*** Begin section ***

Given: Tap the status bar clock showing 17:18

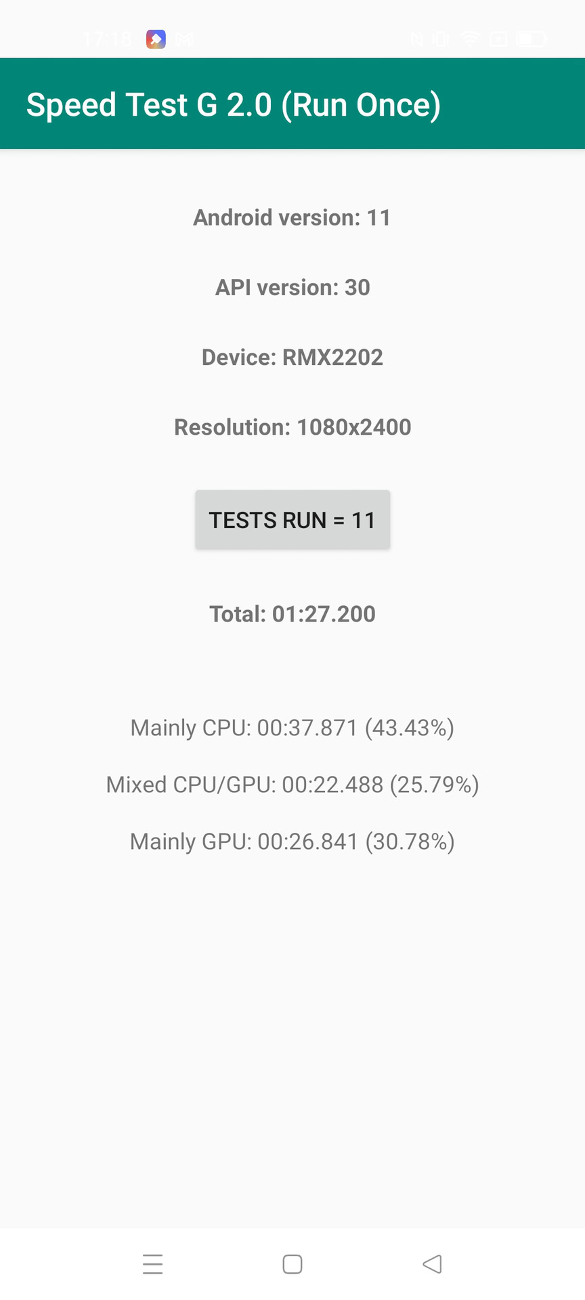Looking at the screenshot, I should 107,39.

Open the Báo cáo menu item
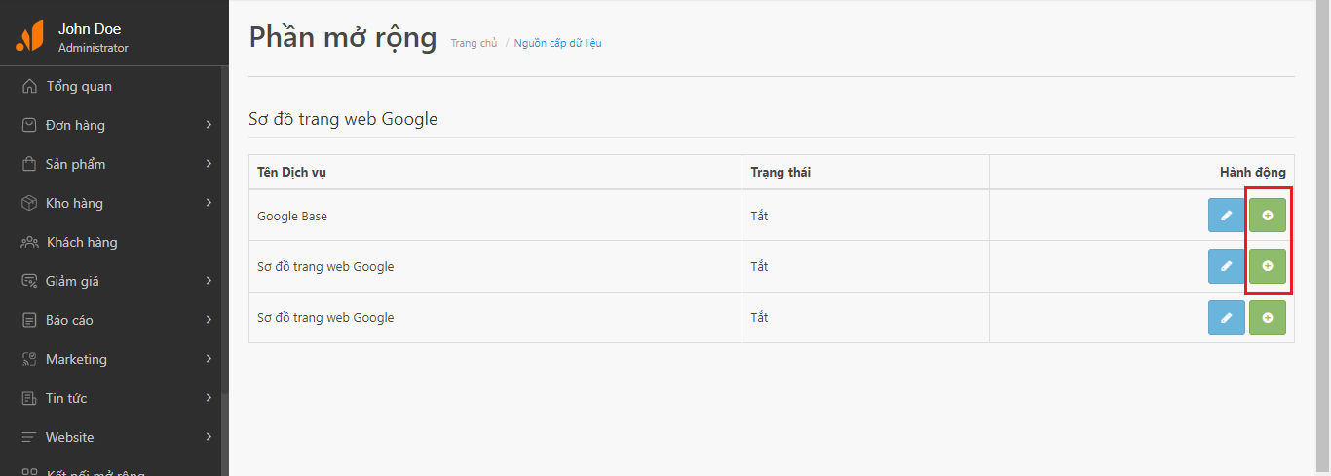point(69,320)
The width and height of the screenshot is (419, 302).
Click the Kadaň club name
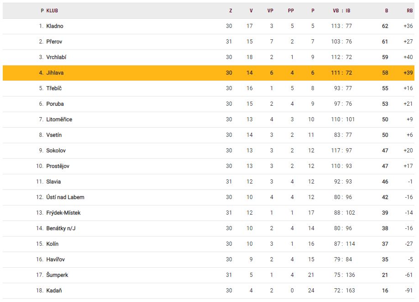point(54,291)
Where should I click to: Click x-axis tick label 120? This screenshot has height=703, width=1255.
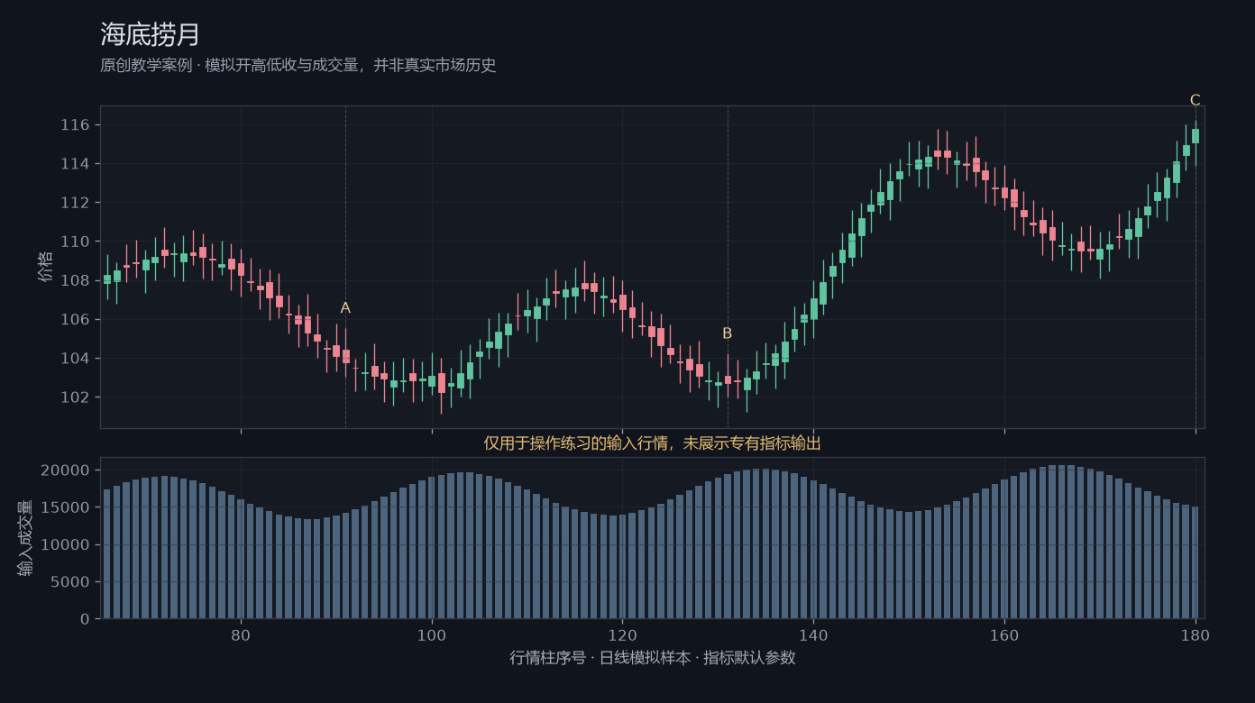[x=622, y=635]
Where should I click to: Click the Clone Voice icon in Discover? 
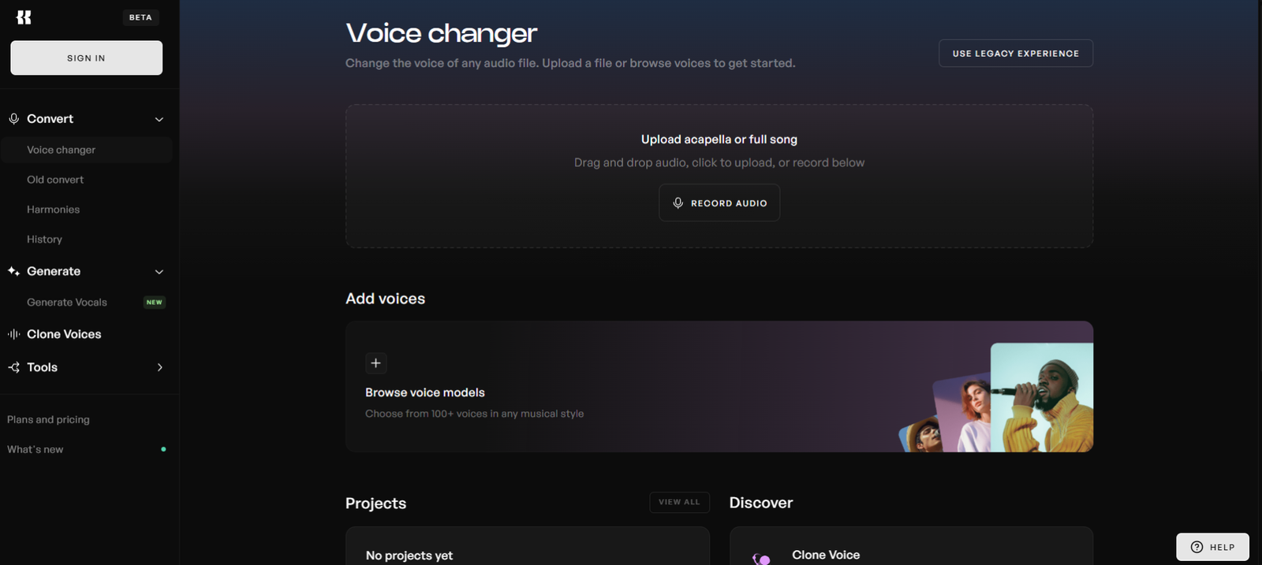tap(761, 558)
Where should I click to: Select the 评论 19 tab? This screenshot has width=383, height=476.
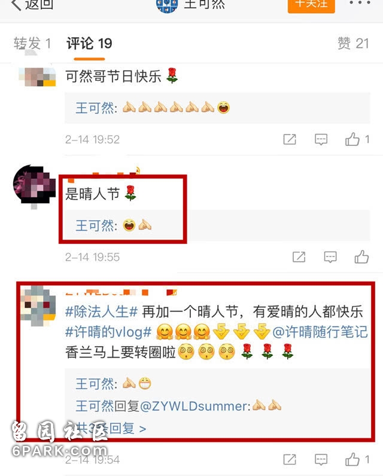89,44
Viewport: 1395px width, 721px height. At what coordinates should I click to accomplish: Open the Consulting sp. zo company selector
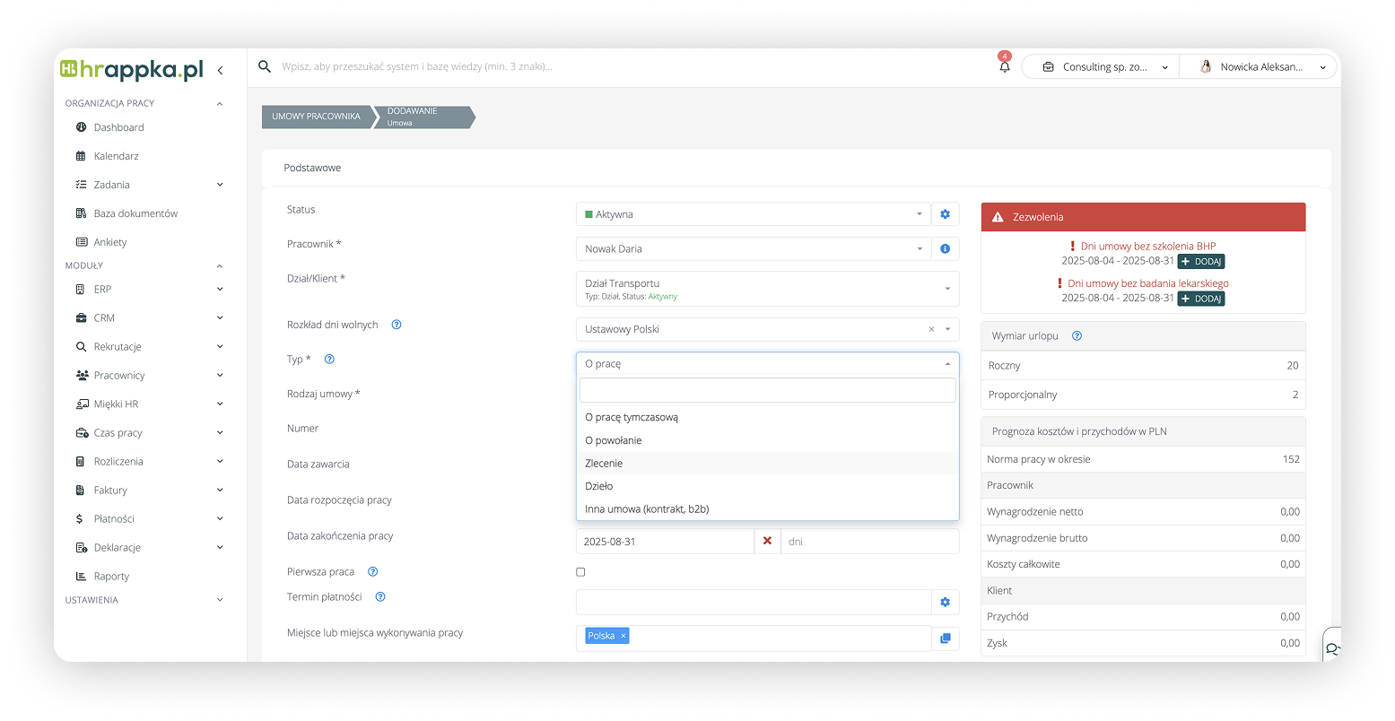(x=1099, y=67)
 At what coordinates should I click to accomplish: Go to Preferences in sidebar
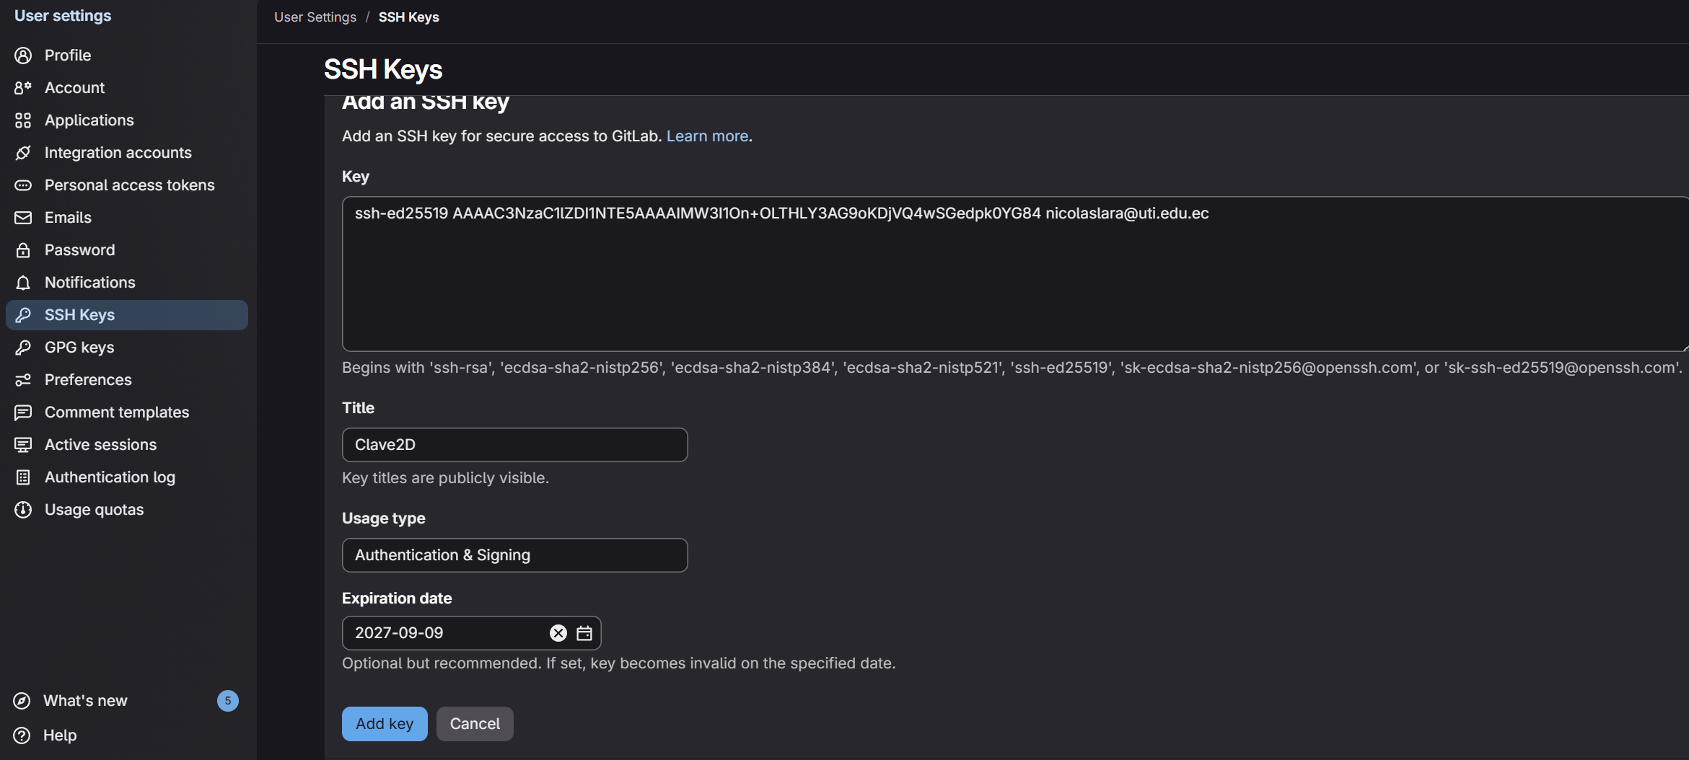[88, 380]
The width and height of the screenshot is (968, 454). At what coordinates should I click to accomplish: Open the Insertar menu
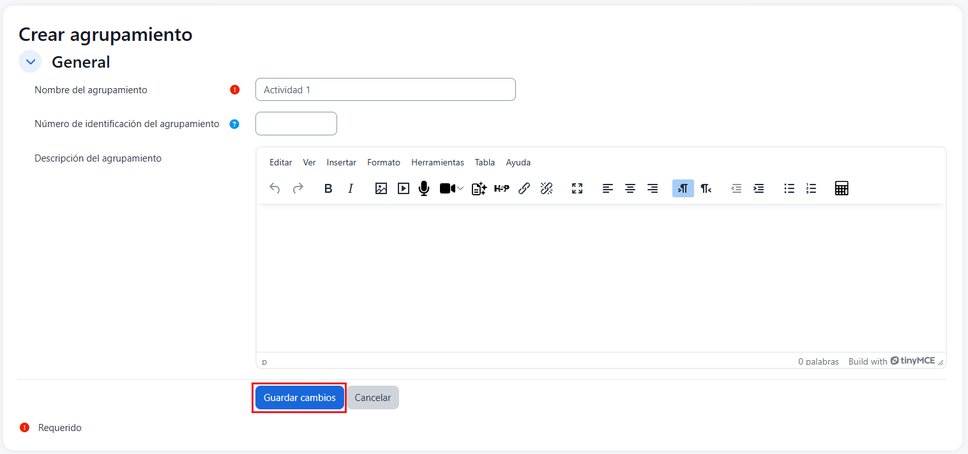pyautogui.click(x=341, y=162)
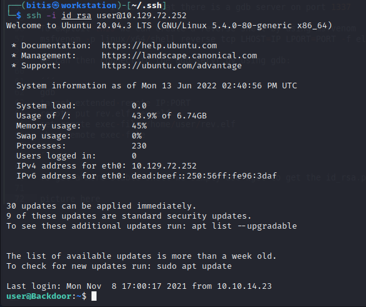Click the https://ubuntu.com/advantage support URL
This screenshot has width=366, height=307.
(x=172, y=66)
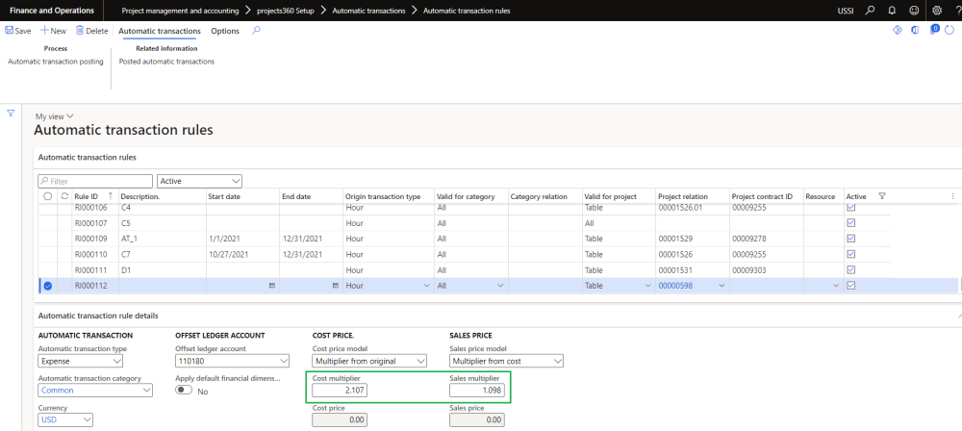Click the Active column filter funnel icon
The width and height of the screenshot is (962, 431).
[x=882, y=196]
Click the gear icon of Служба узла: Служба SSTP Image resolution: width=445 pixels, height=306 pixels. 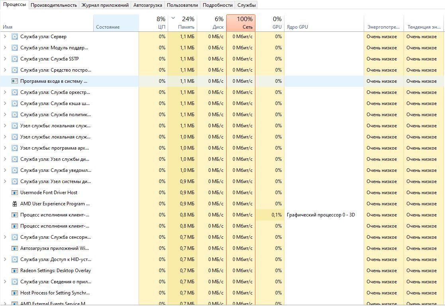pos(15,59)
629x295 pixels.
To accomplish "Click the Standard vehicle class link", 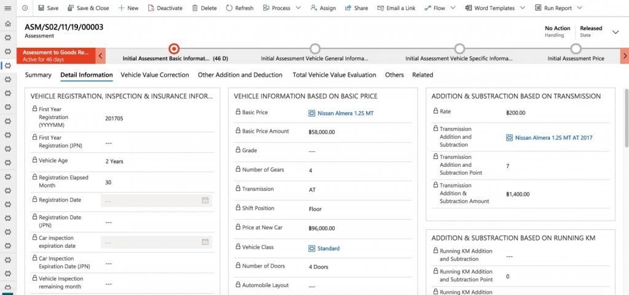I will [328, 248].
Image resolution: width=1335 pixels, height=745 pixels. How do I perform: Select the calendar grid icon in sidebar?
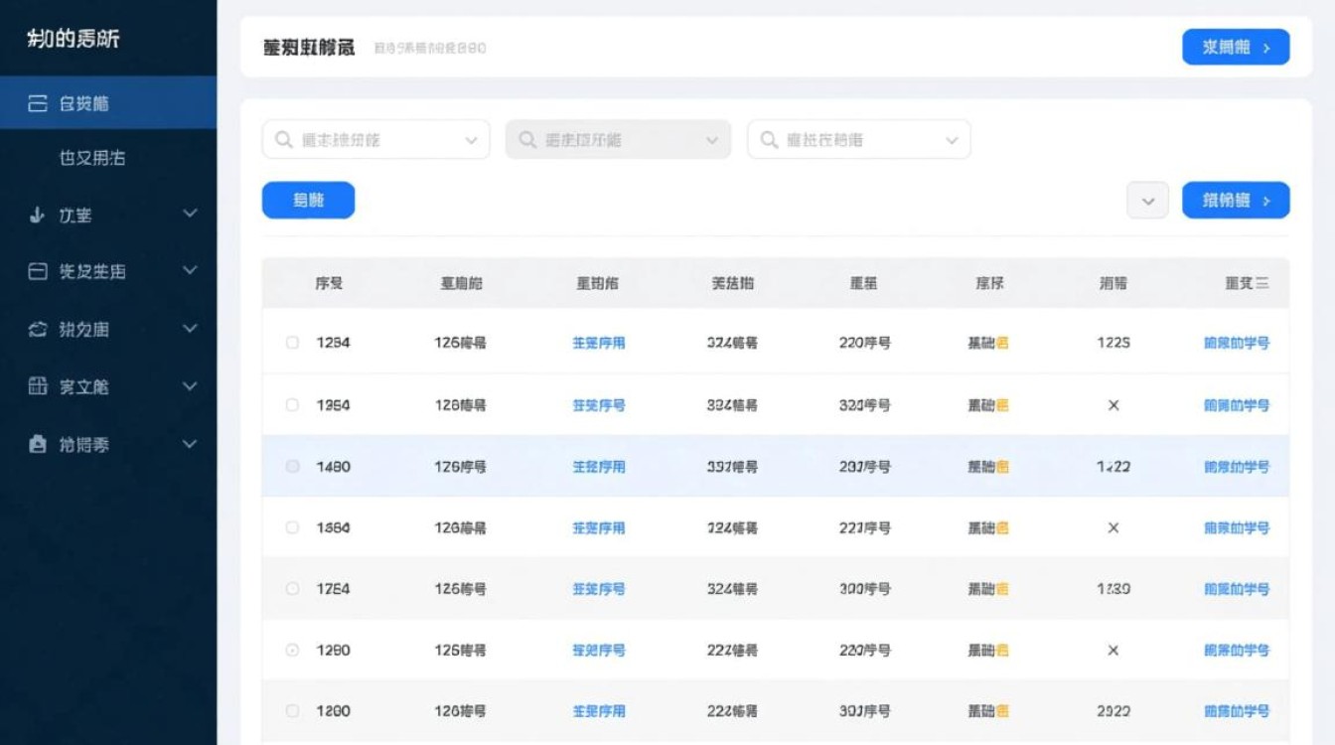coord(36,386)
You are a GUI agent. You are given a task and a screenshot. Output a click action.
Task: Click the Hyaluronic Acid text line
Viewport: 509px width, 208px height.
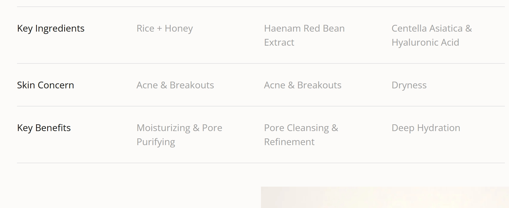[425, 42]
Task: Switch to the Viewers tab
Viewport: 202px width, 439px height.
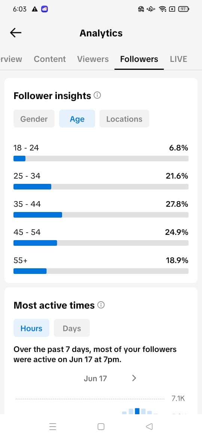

*** End section ***

▶ Task statement
When the line containing "Task: Click the Hyaluronic Acid text line" is reached, write out that line and each one after it exactly, ending with the last line of the records; pictures are not copied.

▶ Answer space
Task: Click the Hyaluronic Acid text line
Viewport: 509px width, 208px height.
[425, 42]
Task: Switch to the Viewers tab
Viewport: 202px width, 439px height.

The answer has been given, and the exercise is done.